> **Instrucciones de la tarea**: Cuenta las líneas de los registros que contienen la palabra "screenshot" y escribe solo el número.

> **Datos del ejercicio**:
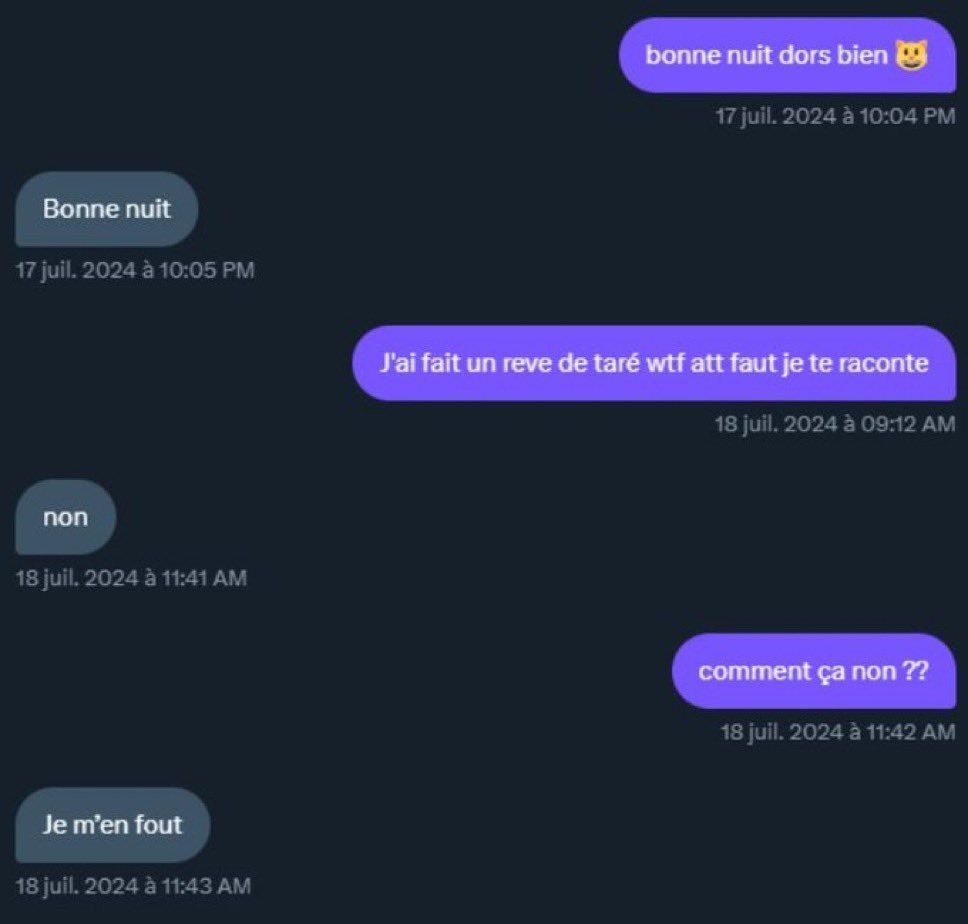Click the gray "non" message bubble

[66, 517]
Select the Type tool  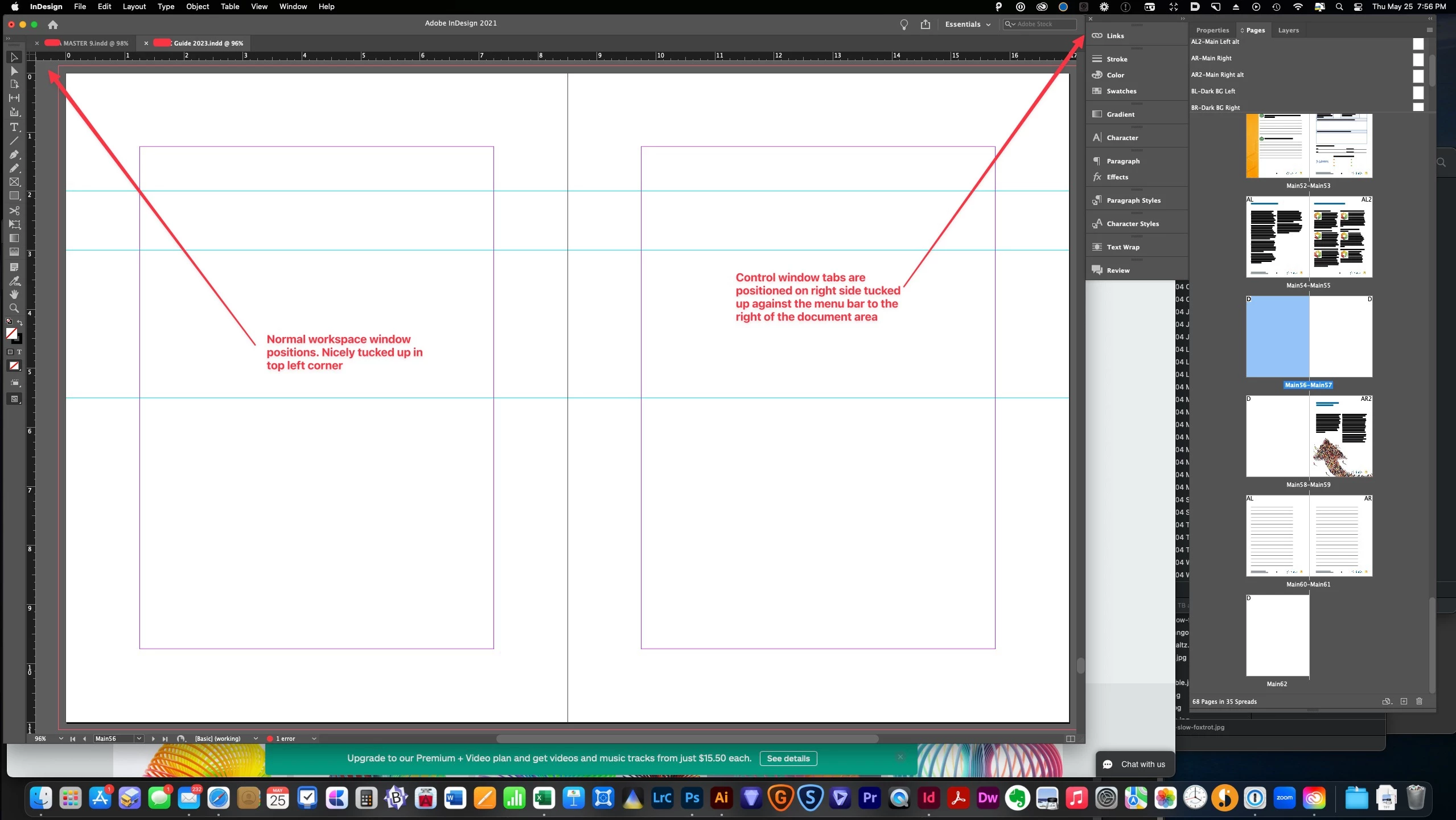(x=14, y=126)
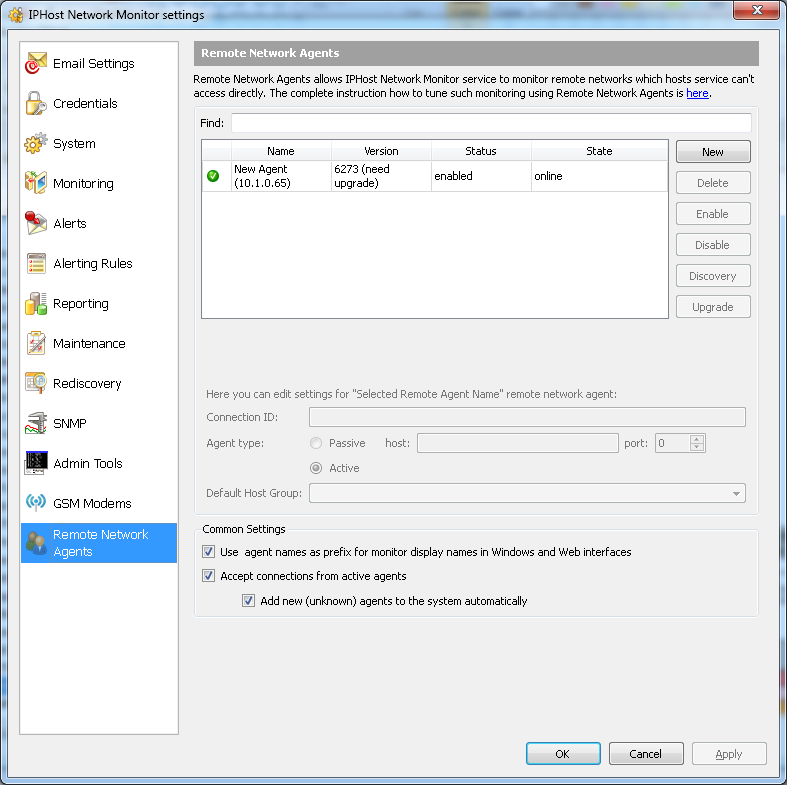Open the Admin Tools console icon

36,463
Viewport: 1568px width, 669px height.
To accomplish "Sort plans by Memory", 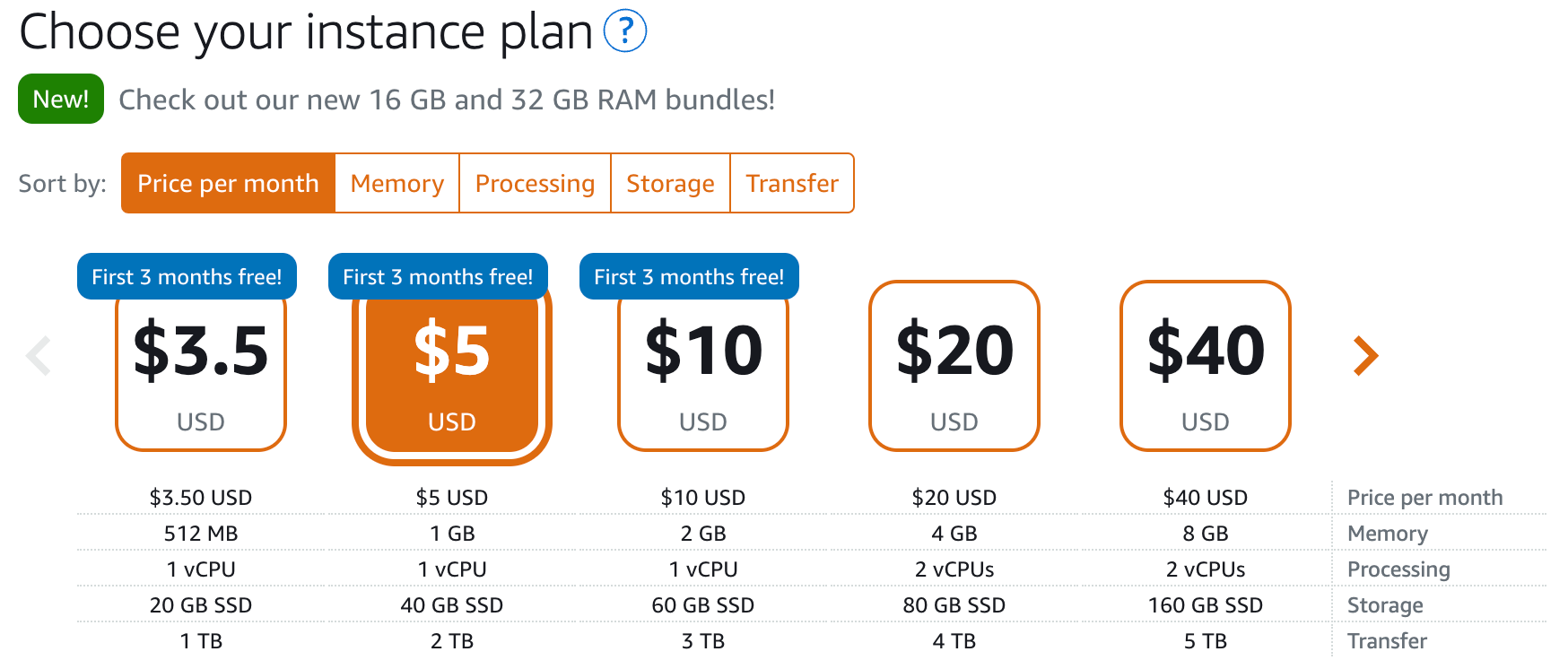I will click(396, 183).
==
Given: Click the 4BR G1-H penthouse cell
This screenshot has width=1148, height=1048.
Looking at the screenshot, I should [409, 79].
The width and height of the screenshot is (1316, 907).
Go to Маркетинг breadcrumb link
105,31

> **Respuesta**: 3